--- Source records Enclosed Below ---

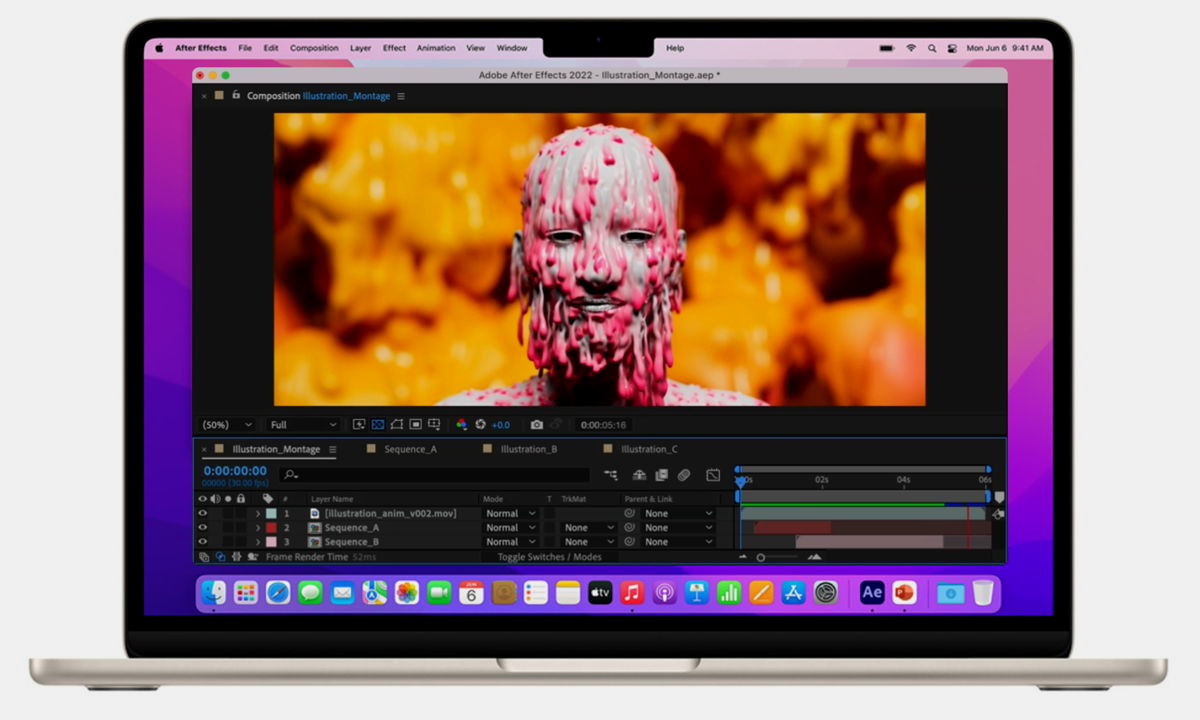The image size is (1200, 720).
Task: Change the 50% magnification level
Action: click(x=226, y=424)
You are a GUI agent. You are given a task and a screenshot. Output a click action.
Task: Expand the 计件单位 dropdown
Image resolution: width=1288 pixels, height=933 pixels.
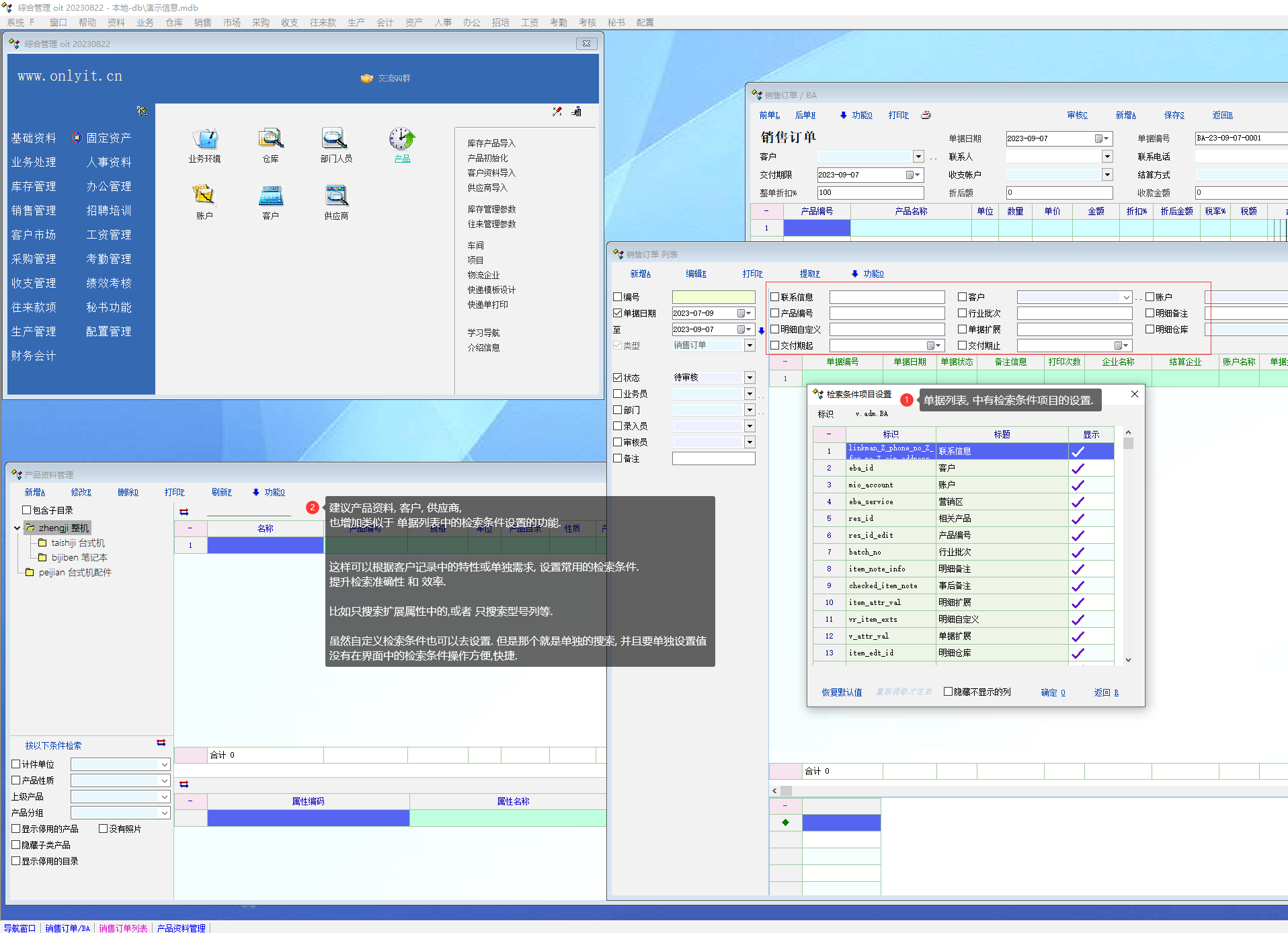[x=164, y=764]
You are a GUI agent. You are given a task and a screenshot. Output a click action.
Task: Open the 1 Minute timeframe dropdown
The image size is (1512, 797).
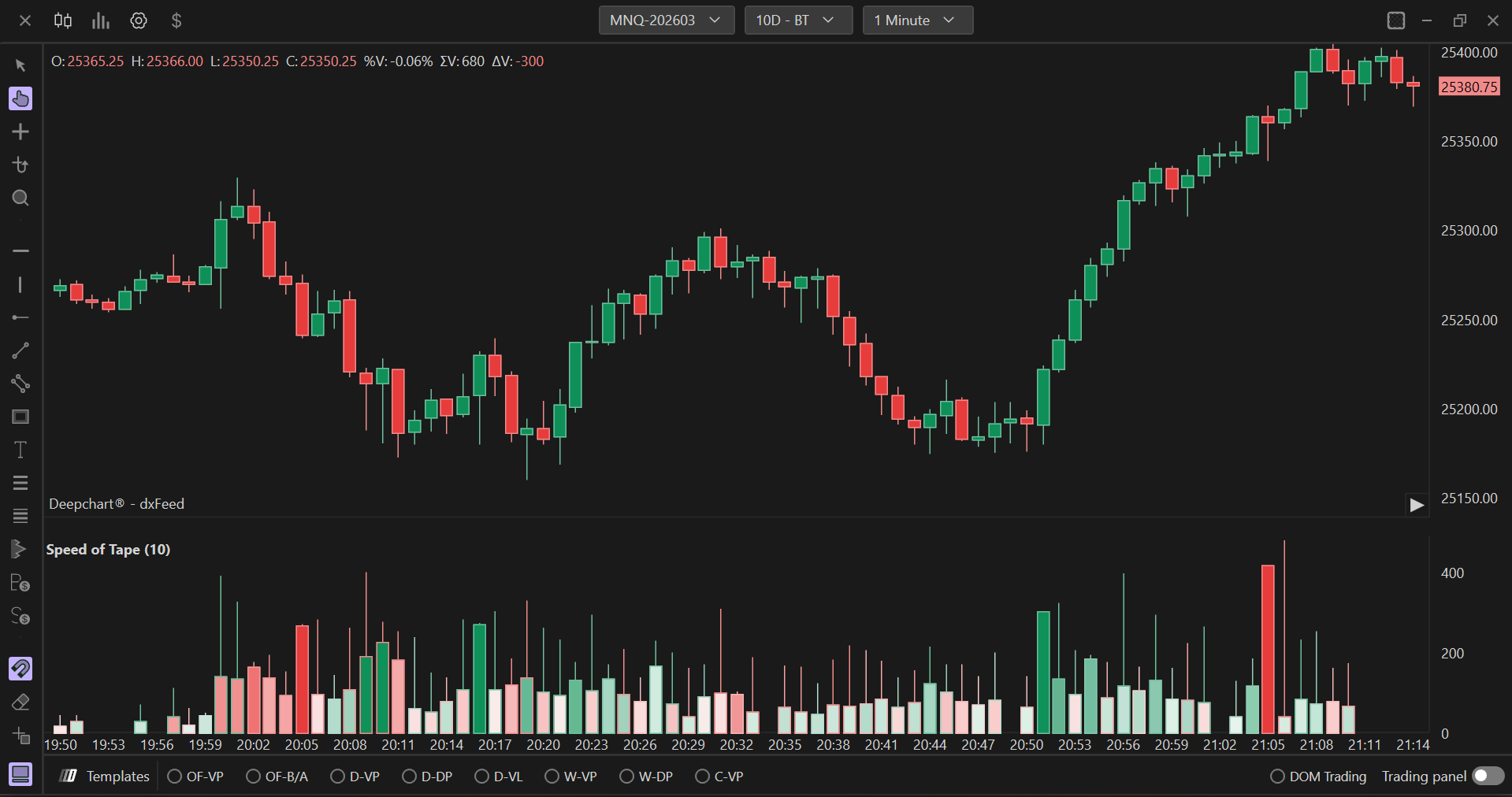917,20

--- End of Enclosed Source records ---

- What you will do
Only the lines from the one containing "Image resolution: width=1288" through the last line of the entries should be transcribed, exactly and with no pictures.

- Result of the task
Image resolution: width=1288 pixels, height=933 pixels.
[x=164, y=764]
You are a GUI agent. You are given a task and a screenshot. Output a click action.
Task: Open the 1 Minute timeframe dropdown
The image size is (1512, 797).
917,20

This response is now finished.